● WORK INSTRUCTIONS
Render the records as a JSON list of strings, one string per line and blank lines omitted, starting with the line containing "Given: Show Safari's tab overview" and continuing through the line containing "The image size is (1008, 843). 32,205". Omit the pictures from the output.

Page and screen pointing records:

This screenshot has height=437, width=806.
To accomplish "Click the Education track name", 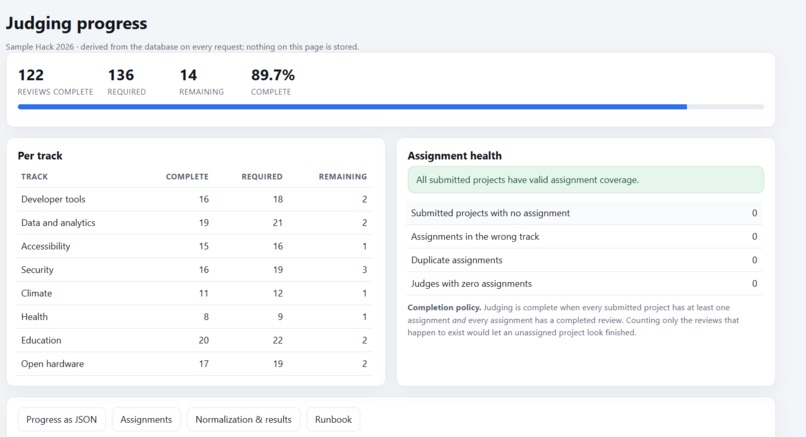I will pyautogui.click(x=41, y=340).
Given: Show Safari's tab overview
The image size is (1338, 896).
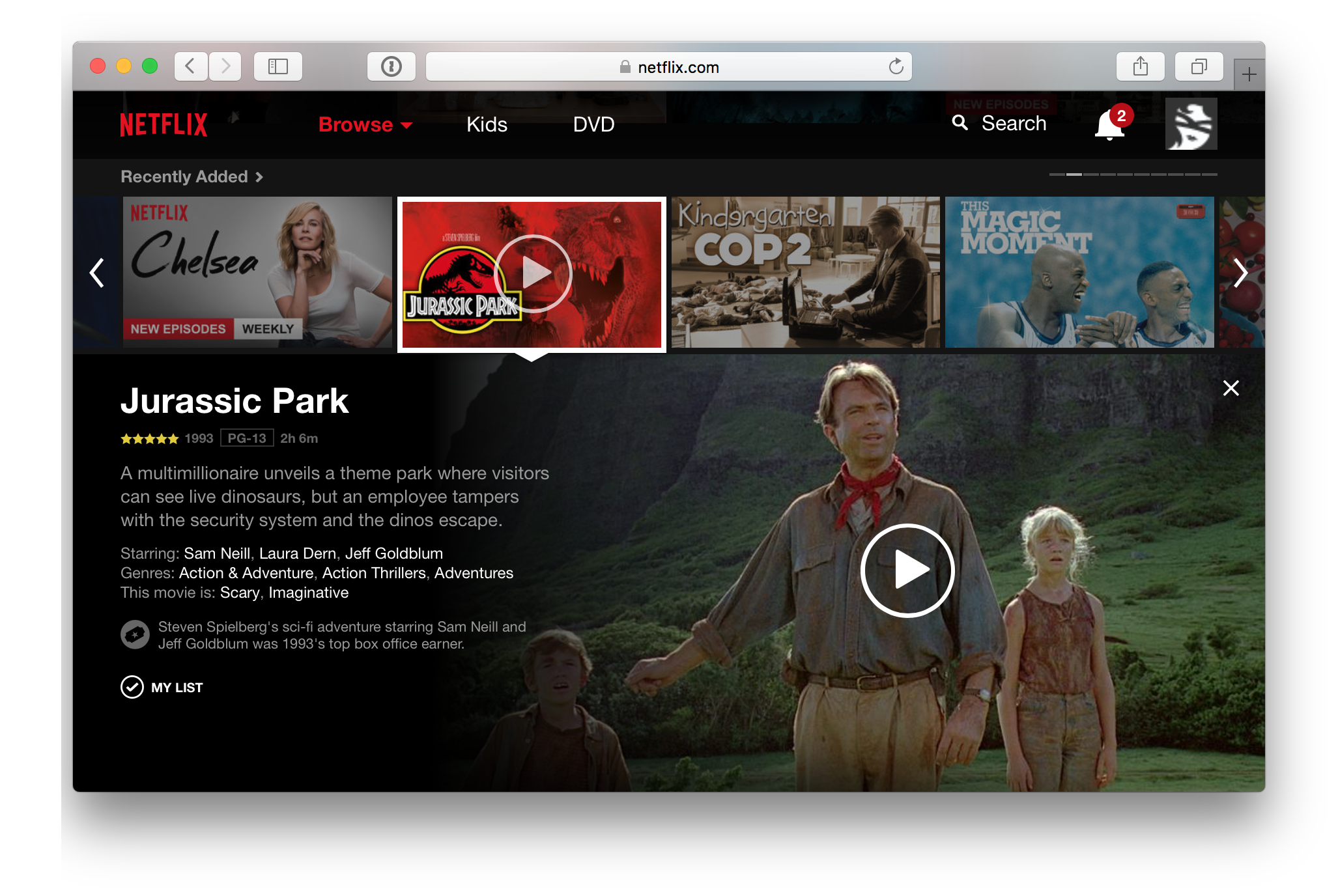Looking at the screenshot, I should click(x=1199, y=66).
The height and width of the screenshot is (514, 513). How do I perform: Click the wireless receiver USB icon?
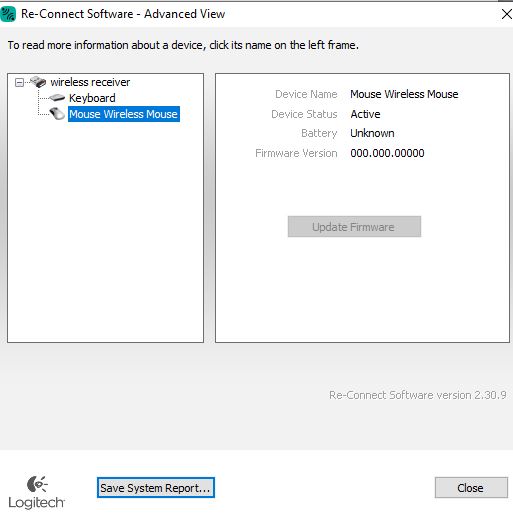38,82
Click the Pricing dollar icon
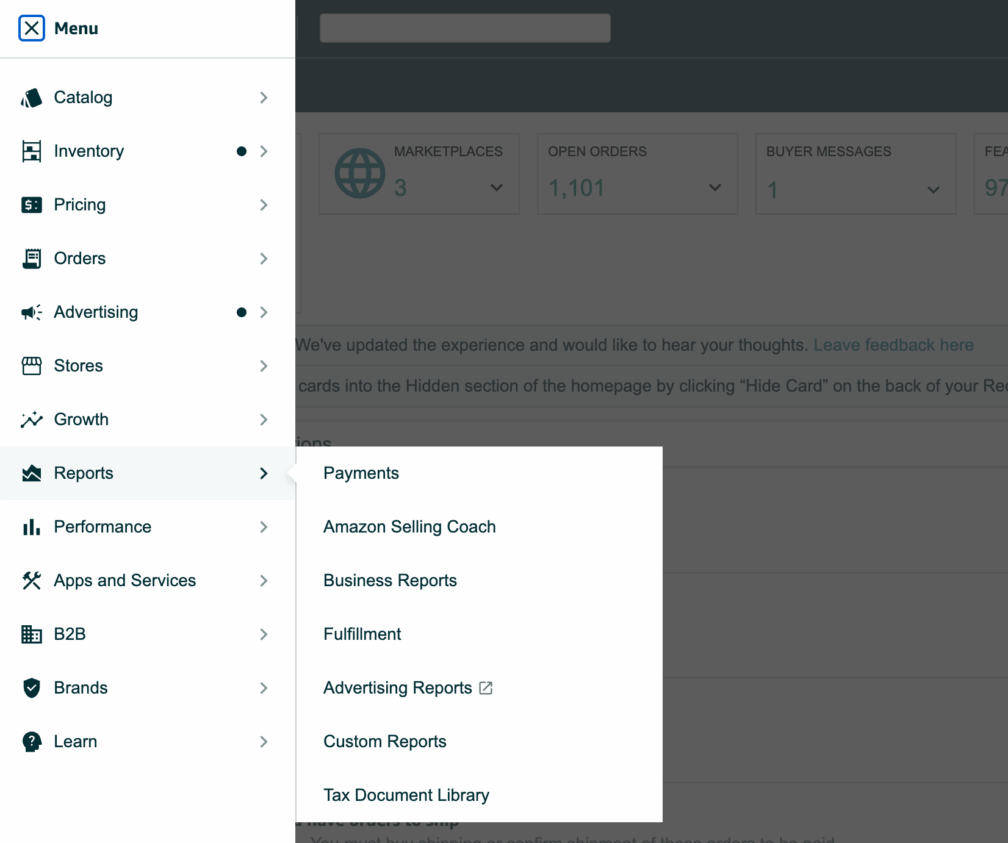The image size is (1008, 843). 32,205
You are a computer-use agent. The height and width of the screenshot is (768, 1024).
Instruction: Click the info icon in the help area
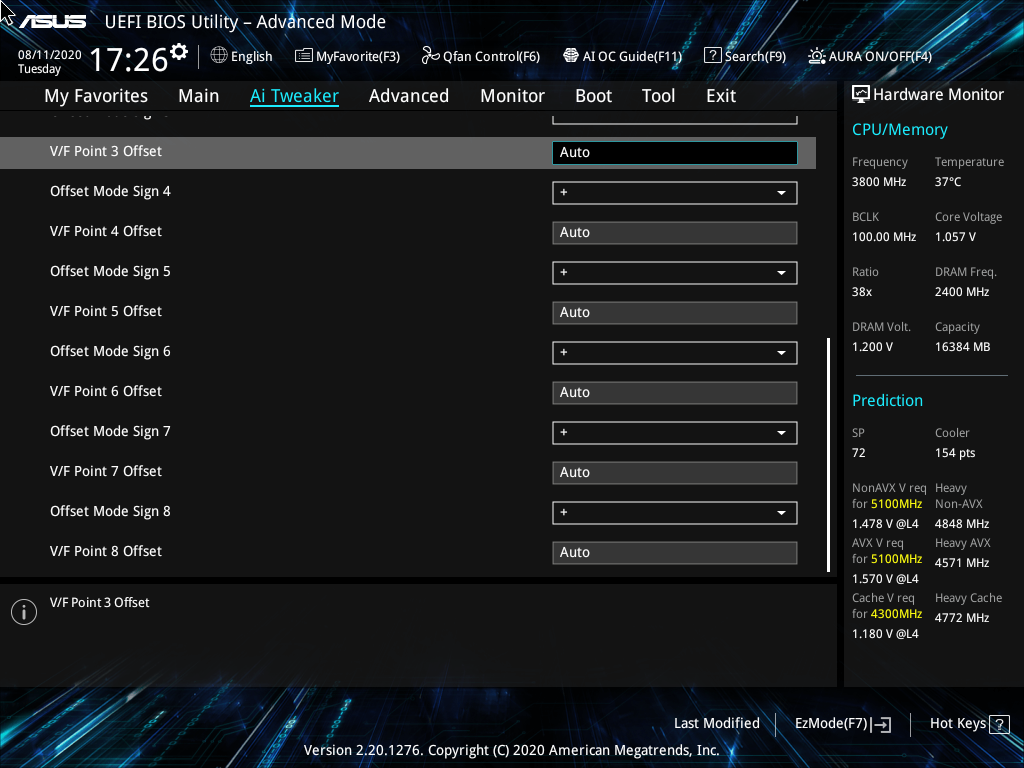click(x=23, y=611)
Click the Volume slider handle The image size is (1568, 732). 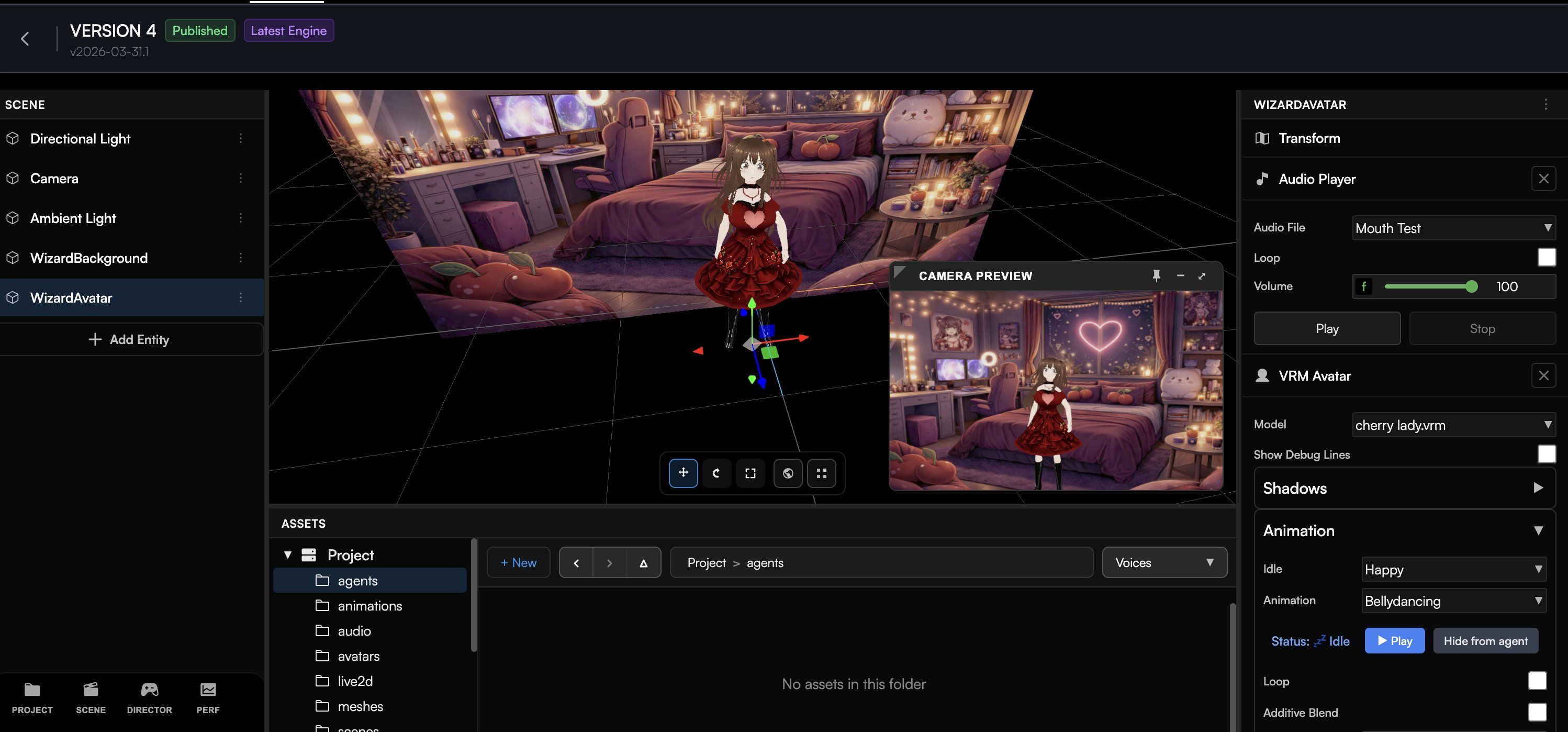[x=1471, y=286]
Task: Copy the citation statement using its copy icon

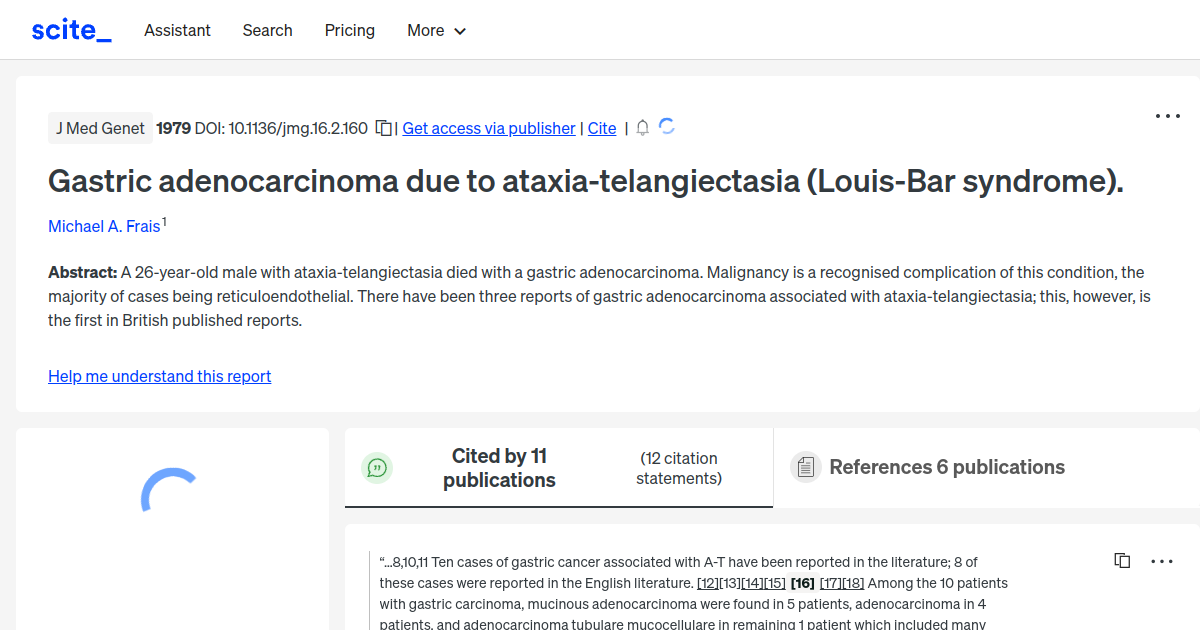Action: coord(1122,560)

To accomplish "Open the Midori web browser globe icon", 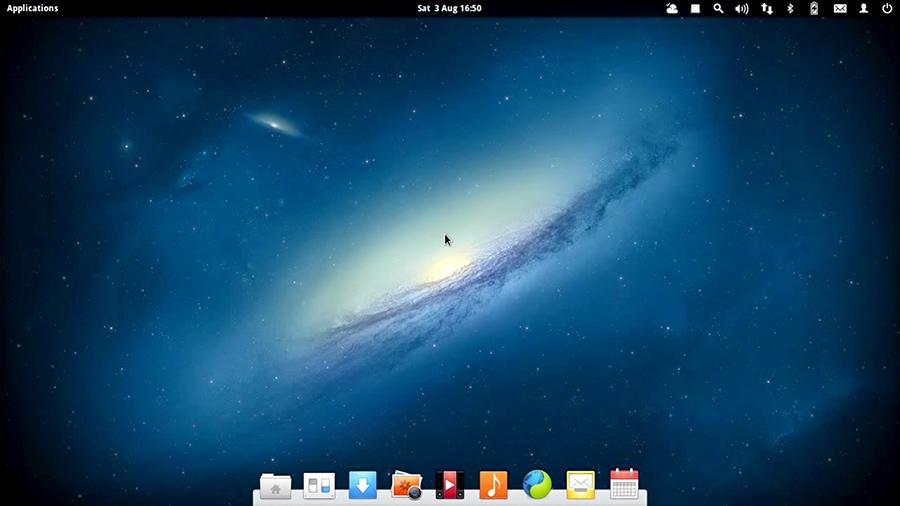I will tap(537, 485).
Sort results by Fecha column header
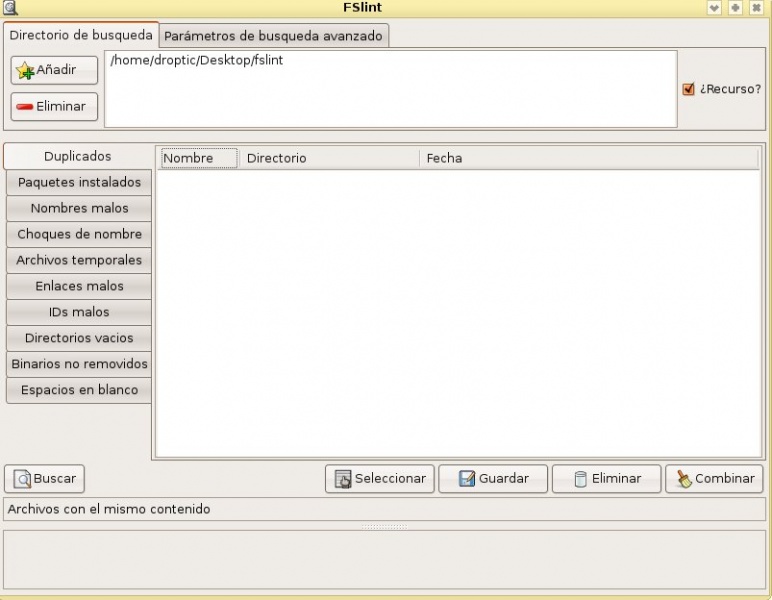The image size is (772, 600). point(444,158)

● FULL ANSWER
[
  "Given: Show Safari's tab overview",
  "The image size is (1338, 896).",
  "Looking at the screenshot, I should click(x=1199, y=66).",
  "The height and width of the screenshot is (514, 513). How do I perform: Click the wireless receiver USB icon?",
  "38,82",
  "Click the Pricing dollar icon",
  "The image size is (1008, 843). 32,205"
]